O que o sucesso de @afroecologica revela sobre o novo perfil do criador de conteúdo
A história de Alene de Godoy no TikTok não é a de alguém que foi viral por acidente e capitalizou o momento. É a de uma criadora que escolheu um nicho específico e foi fiel a ele de forma consistente. Ao conectar comida, cultura e sustentabilidade em um único perfil, ela criou um território editorial que poucas pessoas ocupavam com autenticidade, o que tornou @afroecologica difícil de ignorar tanto pelo algoritmo quanto pelo público.
Esse modelo de posicionamento está no centro do que especialistas em marketing de influência apontam como uma das principais tendências de 2026: a força crescente dos microinfluenciadores e a valorização de criadores com atuação forte em nichos especializados, segundo análise da Nação Digital (nacao.digital). Beleza, moda, saúde, tecnologia e educação aparecem como os segmentos com maior potencial de conversão em campanhas patrocinadas, segundo a pesquisa Consumo e Influência Digital 2026, realizada pela Opinion Box em parceria com a Influency.me (Influency.me). Mas criadores de nicho em categorias menos convencionais, como culinária com recorte identitário, também encontraram seu espaço à medida que as plataformas passaram a valorizar engajamento qualificado acima de alcance bruto.

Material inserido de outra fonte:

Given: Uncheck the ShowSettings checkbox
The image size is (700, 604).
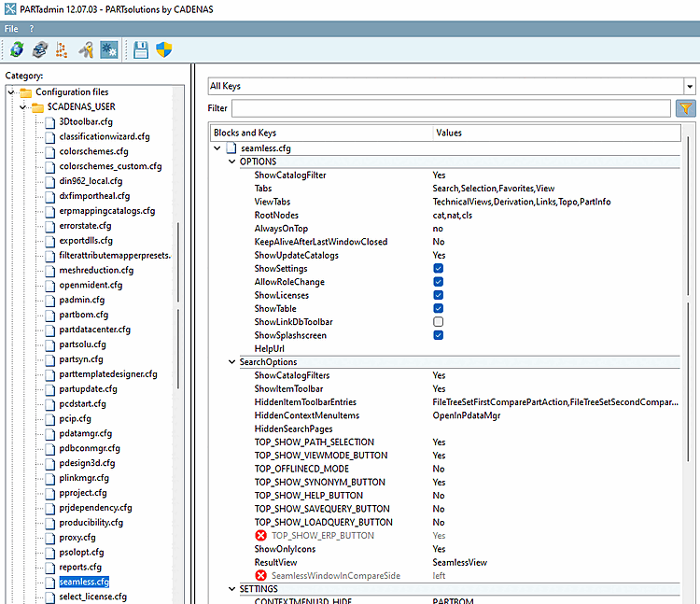Looking at the screenshot, I should pyautogui.click(x=438, y=269).
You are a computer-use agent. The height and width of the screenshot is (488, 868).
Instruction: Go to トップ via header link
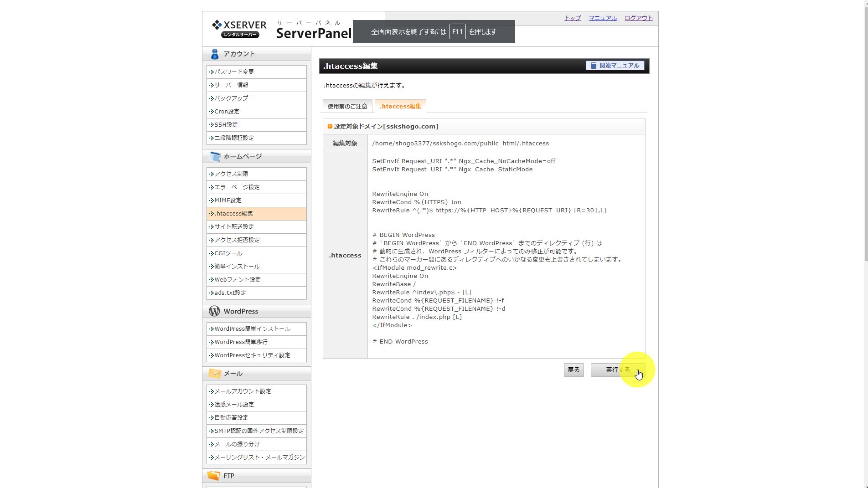pyautogui.click(x=573, y=18)
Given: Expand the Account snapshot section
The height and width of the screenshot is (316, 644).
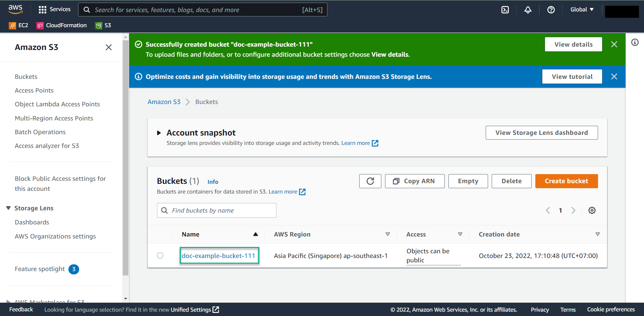Looking at the screenshot, I should coord(159,133).
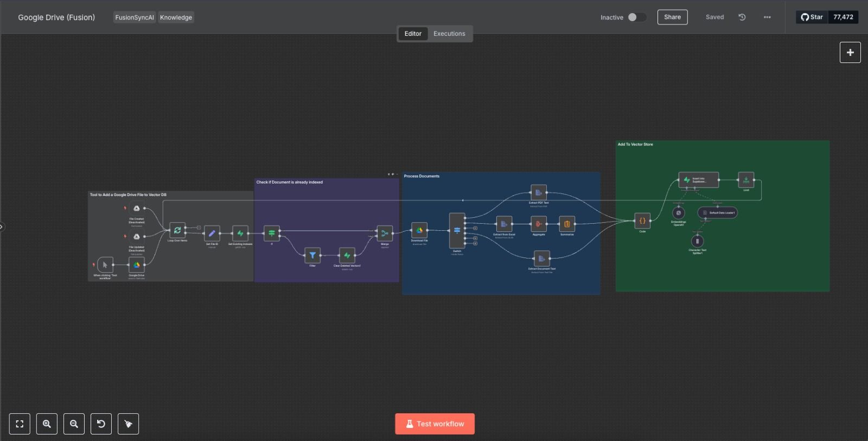Screen dimensions: 868x441
Task: Expand the left sidebar chevron
Action: [x=2, y=227]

Uma mudança estrutural que favoreceu perfis como o de Alene é a evolução dos algoritmos das plataformas. Em vez de amplificar apenas o conteúdo com mais curtidas, as ferramentas passaram a identificar padrões de interesse específico e entregar conteúdo especializado para públicos que demonstram afinidade com aquele tema. Isso significa que um vídeo sobre culinária e aproveitamento integral de alimentos pode chegar a milhares de pessoas interessadas em sustentabilidade no mundo inteiro, mesmo que o perfil não tenha centenas de milhares de seguidores.

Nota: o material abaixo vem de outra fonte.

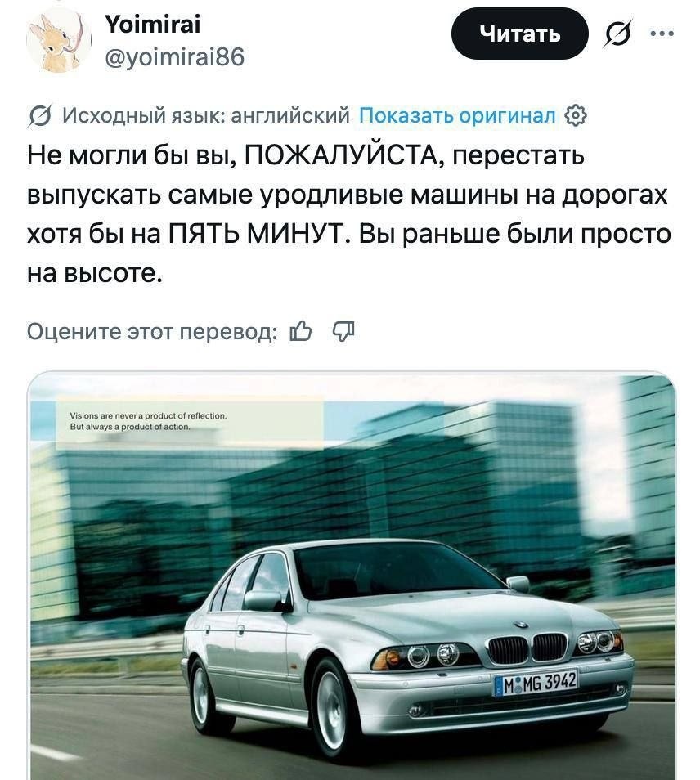
Task: Follow the user with the Читать button
Action: click(519, 34)
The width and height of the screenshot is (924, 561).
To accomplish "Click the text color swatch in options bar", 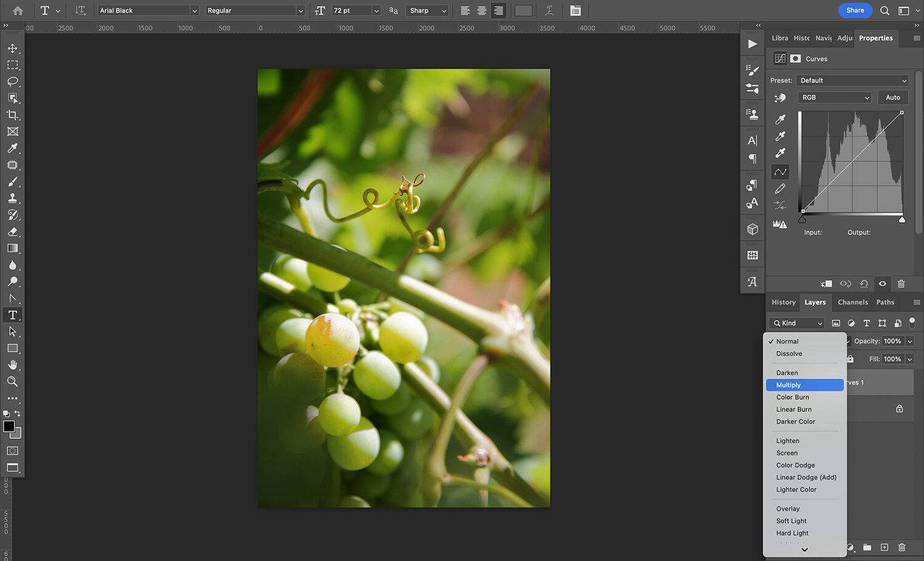I will pos(523,10).
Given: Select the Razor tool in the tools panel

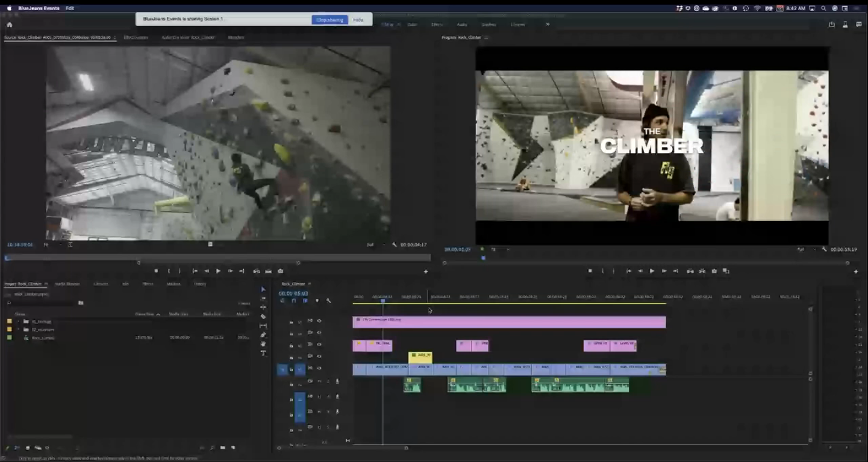Looking at the screenshot, I should tap(263, 316).
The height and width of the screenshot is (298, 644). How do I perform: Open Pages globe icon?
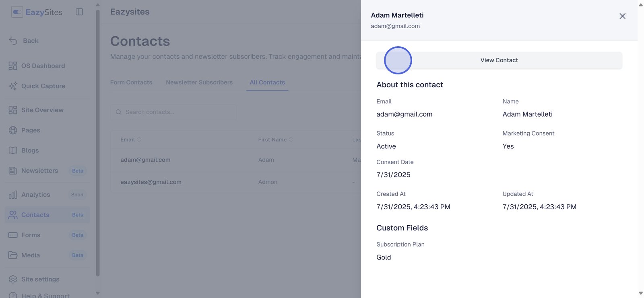(x=13, y=130)
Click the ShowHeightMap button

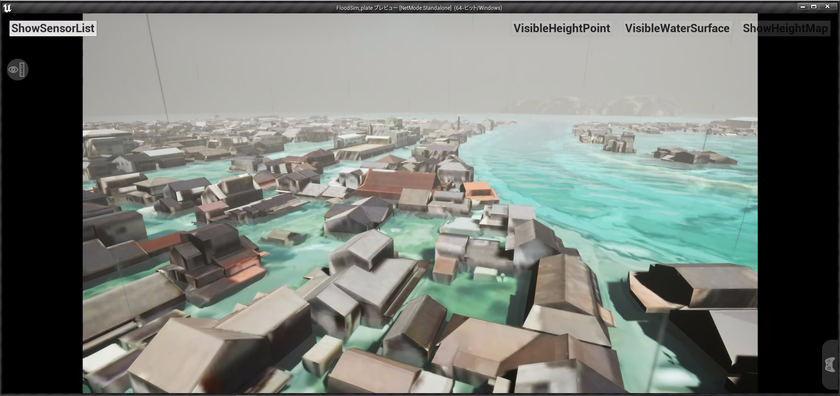tap(785, 28)
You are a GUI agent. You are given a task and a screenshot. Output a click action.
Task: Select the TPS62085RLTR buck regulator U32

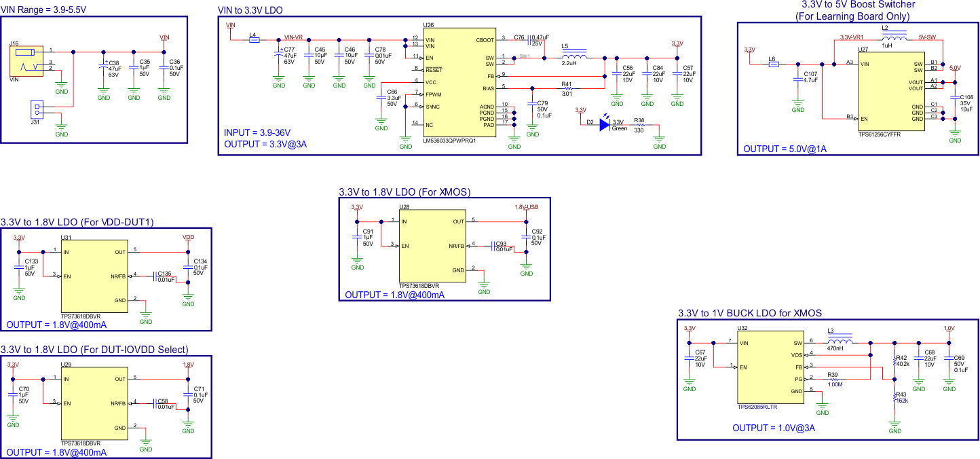pyautogui.click(x=771, y=367)
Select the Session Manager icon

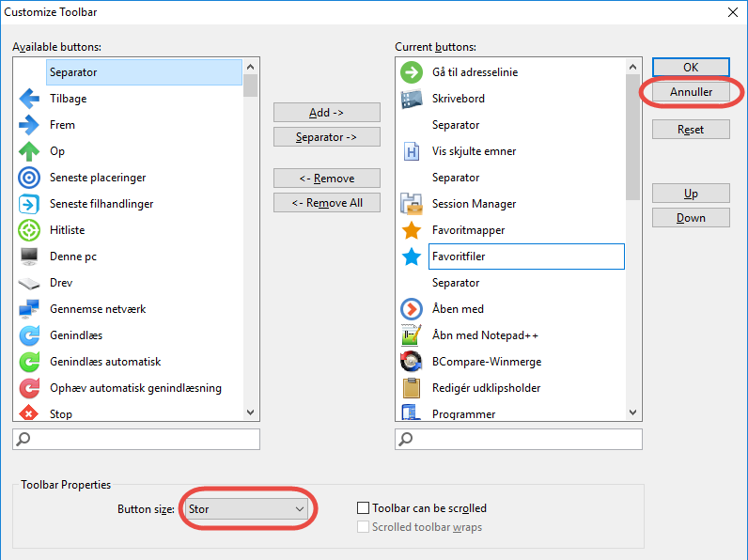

Como a creator economy brasileira está se posicionando no cenário global
O Brasil é o segundo maior mercado de influenciadores do mundo, com mais de 4,4 milhões de criadores ativos só no Instagram, o equivalente a 10,2% de todos os creators da plataforma no planeta, segundo o relatório State of Influencer Marketing 2026, da HypeAuditor (E-Commerce Brasil). Em todas as plataformas somadas, o número total de influenciadores digitais brasileiros ativos chegou a 2,1 milhões em 2025, um avanço de 8% em relação ao ano anterior, segundo levantamento da Influency.me (Jornal do Brás). Esses números colocam o país em uma posição de destaque no cenário global, mas também revelam um mercado cada vez mais competitivo, onde volume já não é vantagem em si.

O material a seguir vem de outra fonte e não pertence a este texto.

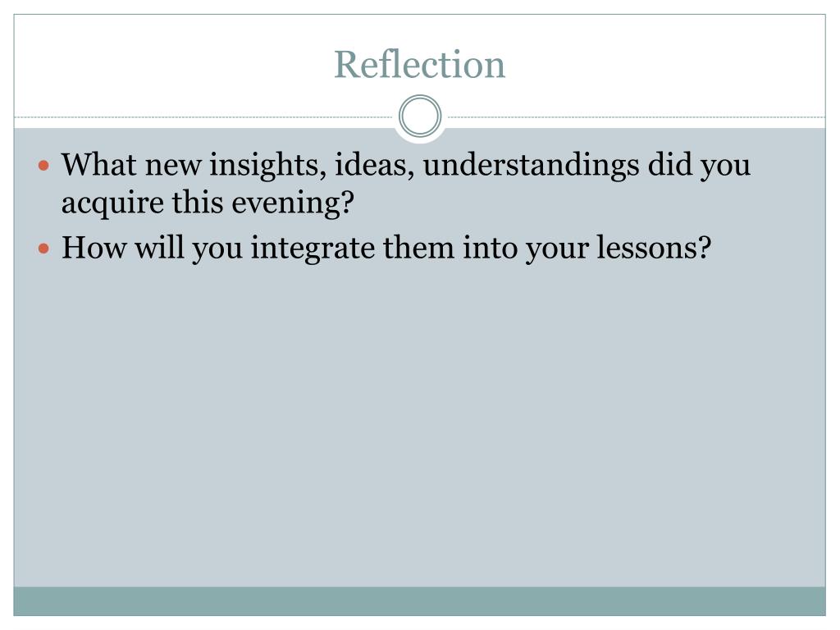This screenshot has width=840, height=630.
Task: Click the word 'them' in second bullet
Action: click(418, 248)
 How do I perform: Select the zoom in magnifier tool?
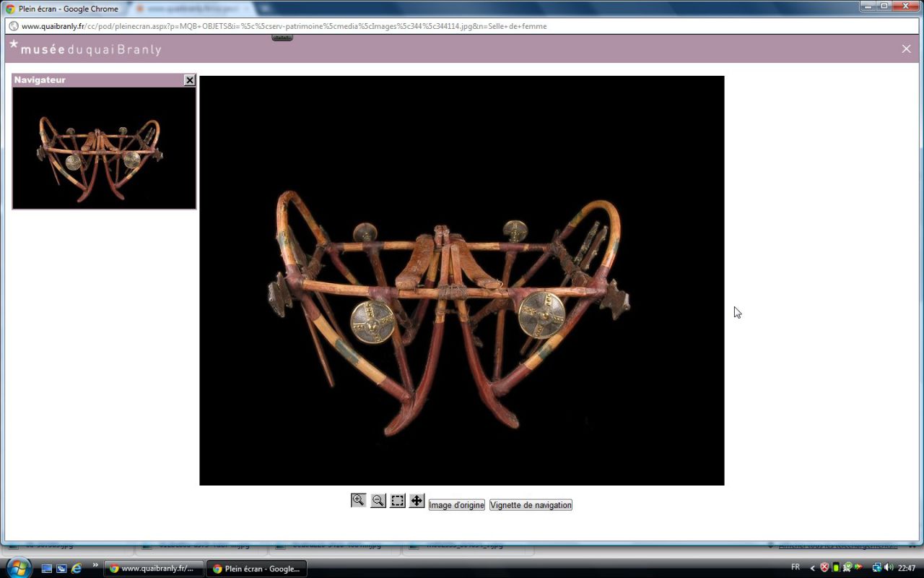coord(358,501)
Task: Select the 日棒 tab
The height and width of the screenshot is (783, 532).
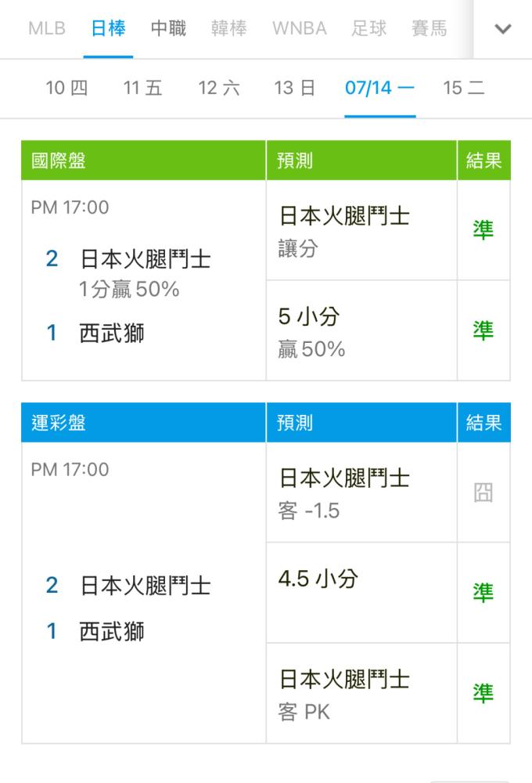Action: pos(108,28)
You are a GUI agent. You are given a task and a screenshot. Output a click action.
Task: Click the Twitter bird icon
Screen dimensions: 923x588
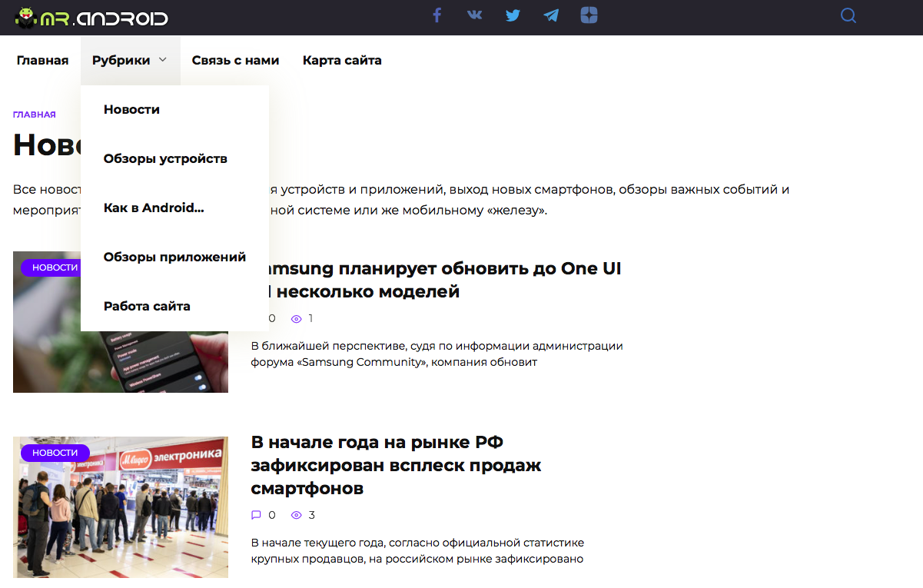pos(513,15)
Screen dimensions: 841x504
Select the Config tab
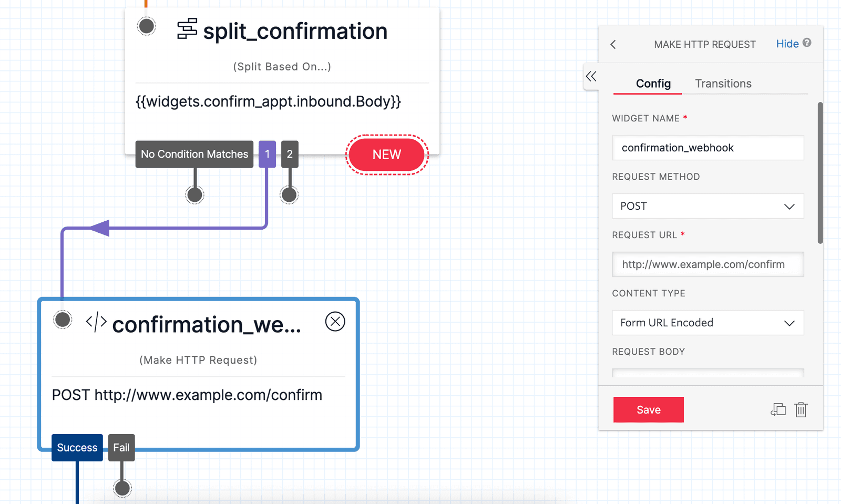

A grande transformação em curso é a profissionalização. Criadores que antes atuavam de forma intuitiva, postando quando tinham tempo e usando ferramentas básicas, agora precisam entender métricas, planejar calendário editorial, negociar contratos com marcas e, em muitos casos, montar equipes para dar conta da produção. Segundo dados da Influency.me, 75% das empresas brasileiras já utilizam marketing de influência em suas estratégias, e muitas pretendem ampliar esse investimento nos próximos anos (Influency.me). Isso cria uma demanda real por criadores que saibam entregar resultados mensuráveis, não apenas engajamento superficial.
O caso de Alene de Godoy na Lista Discover do TikTok é um exemplo concreto de que o Brasil tem criadores com potencial de audiência global. A questão para o ecossistema nacional é como apoiar esses perfis, seja com ferramentas, formação ou conexões com marcas internacionais, para que mais histórias como a dela se tornem recorrentes e não exceções.